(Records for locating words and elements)

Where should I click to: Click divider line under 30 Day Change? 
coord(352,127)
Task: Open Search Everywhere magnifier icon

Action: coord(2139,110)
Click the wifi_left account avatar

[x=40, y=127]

**The exercise**. Print all of the items above, line for line and without any change.

**Result for this exercise**.
Where should I click to: Click divider line under 30 Day Change? 
coord(352,127)
Task: Open Search Everywhere magnifier icon

Action: coord(2139,110)
Click the wifi_left account avatar

[x=40, y=127]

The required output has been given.